*** Data extracts ***

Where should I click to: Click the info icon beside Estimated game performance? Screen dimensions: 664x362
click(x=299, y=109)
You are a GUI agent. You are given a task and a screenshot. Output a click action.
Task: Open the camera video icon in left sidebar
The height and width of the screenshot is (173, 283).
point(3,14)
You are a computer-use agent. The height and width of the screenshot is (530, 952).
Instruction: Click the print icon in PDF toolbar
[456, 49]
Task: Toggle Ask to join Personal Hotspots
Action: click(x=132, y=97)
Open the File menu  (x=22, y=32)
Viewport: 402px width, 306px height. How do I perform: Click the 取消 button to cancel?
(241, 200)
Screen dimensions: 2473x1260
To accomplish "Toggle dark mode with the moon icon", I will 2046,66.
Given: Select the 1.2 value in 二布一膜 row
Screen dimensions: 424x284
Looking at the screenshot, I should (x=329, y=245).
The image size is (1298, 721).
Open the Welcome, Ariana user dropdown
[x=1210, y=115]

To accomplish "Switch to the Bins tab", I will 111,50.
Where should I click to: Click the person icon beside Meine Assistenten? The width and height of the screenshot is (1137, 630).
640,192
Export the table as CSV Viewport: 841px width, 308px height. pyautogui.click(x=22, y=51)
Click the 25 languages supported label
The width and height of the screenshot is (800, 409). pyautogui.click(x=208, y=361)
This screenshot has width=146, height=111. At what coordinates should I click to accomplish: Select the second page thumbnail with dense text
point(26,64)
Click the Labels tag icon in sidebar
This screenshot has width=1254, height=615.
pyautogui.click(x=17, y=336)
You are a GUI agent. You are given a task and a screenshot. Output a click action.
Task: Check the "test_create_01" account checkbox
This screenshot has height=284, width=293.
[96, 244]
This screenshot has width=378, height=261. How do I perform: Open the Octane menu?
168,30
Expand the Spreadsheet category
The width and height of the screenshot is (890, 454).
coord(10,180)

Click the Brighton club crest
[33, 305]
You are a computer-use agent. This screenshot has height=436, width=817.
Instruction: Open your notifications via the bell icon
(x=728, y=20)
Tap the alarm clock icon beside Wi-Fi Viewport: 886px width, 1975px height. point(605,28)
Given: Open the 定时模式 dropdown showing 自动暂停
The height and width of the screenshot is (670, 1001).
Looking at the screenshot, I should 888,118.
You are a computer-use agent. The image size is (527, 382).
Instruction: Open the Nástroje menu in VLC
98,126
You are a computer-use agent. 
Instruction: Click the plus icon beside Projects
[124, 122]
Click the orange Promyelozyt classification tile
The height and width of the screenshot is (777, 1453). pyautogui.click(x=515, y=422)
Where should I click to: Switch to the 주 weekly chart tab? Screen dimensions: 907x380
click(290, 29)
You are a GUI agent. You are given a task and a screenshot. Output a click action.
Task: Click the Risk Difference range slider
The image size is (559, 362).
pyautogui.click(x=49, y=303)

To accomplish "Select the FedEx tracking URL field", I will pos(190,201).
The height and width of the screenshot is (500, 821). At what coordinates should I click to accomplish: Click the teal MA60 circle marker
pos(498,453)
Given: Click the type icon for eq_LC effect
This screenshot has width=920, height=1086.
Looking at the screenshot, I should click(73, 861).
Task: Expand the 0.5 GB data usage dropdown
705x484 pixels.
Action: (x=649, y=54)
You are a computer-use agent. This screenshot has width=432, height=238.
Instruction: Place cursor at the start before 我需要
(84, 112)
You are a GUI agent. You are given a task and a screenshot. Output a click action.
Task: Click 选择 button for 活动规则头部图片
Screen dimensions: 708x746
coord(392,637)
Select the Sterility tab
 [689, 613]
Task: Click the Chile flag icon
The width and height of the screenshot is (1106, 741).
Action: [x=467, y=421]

*** End of Data extracts ***

Problem to work on: For this exercise, restate every record word for word.

Final answer:
Where should I click to: Click the info icon beside Estimated game performance? Screen dimensions: 664x362
click(x=299, y=109)
You are a GUI agent. You are given a task and a screenshot. Output a click action.
Task: Open the camera video icon in left sidebar
The height and width of the screenshot is (173, 283).
point(3,14)
You are a computer-use agent. The height and width of the screenshot is (530, 952).
Instruction: Click the print icon in PDF toolbar
[456, 49]
Task: Toggle Ask to join Personal Hotspots
Action: click(x=132, y=97)
Open the File menu  (x=22, y=32)
Viewport: 402px width, 306px height. How do I perform: Click the 取消 button to cancel?
(241, 200)
Screen dimensions: 2473x1260
To accomplish "Toggle dark mode with the moon icon", I will 2046,66.
Given: Select the 1.2 value in 二布一膜 row
Screen dimensions: 424x284
Looking at the screenshot, I should (x=329, y=245).
The image size is (1298, 721).
Open the Welcome, Ariana user dropdown
[x=1210, y=115]

To accomplish "Switch to the Bins tab", I will 111,50.
Where should I click to: Click the person icon beside Meine Assistenten? The width and height of the screenshot is (1137, 630).
640,192
Export the table as CSV Viewport: 841px width, 308px height. pyautogui.click(x=22, y=51)
Click the 25 languages supported label
The width and height of the screenshot is (800, 409). pyautogui.click(x=208, y=361)
This screenshot has width=146, height=111. At what coordinates should I click to accomplish: Select the second page thumbnail with dense text
point(26,64)
Click the Labels tag icon in sidebar
This screenshot has width=1254, height=615.
pyautogui.click(x=17, y=336)
You are a GUI agent. You are given a task and a screenshot. Output a click action.
Task: Check the "test_create_01" account checkbox
This screenshot has height=284, width=293.
[96, 244]
This screenshot has width=378, height=261. How do I perform: Open the Octane menu?
168,30
Expand the Spreadsheet category
The width and height of the screenshot is (890, 454).
coord(10,180)

Click the Brighton club crest
[33, 305]
You are a computer-use agent. This screenshot has height=436, width=817.
Instruction: Open your notifications via the bell icon
(x=728, y=20)
Tap the alarm clock icon beside Wi-Fi Viewport: 886px width, 1975px height. point(605,28)
Given: Open the 定时模式 dropdown showing 自动暂停
The height and width of the screenshot is (670, 1001).
Looking at the screenshot, I should 888,118.
You are a computer-use agent. The image size is (527, 382).
Instruction: Open the Nástroje menu in VLC
98,126
You are a computer-use agent. 
Instruction: Click the plus icon beside Projects
[124, 122]
Click the orange Promyelozyt classification tile
The height and width of the screenshot is (777, 1453). pyautogui.click(x=515, y=422)
Where should I click to: Switch to the 주 weekly chart tab? Screen dimensions: 907x380
click(290, 29)
You are a GUI agent. You are given a task and a screenshot. Output a click action.
Task: Click the Risk Difference range slider
The image size is (559, 362).
pyautogui.click(x=49, y=303)

To accomplish "Select the FedEx tracking URL field", I will pos(190,201).
The height and width of the screenshot is (500, 821). At what coordinates should I click to accomplish: Click the teal MA60 circle marker
pos(498,453)
Given: Click the type icon for eq_LC effect
This screenshot has width=920, height=1086.
Looking at the screenshot, I should click(73, 861).
Task: Expand the 0.5 GB data usage dropdown
705x484 pixels.
Action: (x=649, y=54)
You are a computer-use agent. This screenshot has width=432, height=238.
Instruction: Place cursor at the start before 我需要
(84, 112)
You are a GUI agent. You are given a task and a screenshot. Output a click action.
Task: Click 选择 button for 活动规则头部图片
Screen dimensions: 708x746
coord(392,637)
Select the Sterility tab
 [689, 613]
Task: Click the Chile flag icon
The width and height of the screenshot is (1106, 741).
Action: [x=467, y=421]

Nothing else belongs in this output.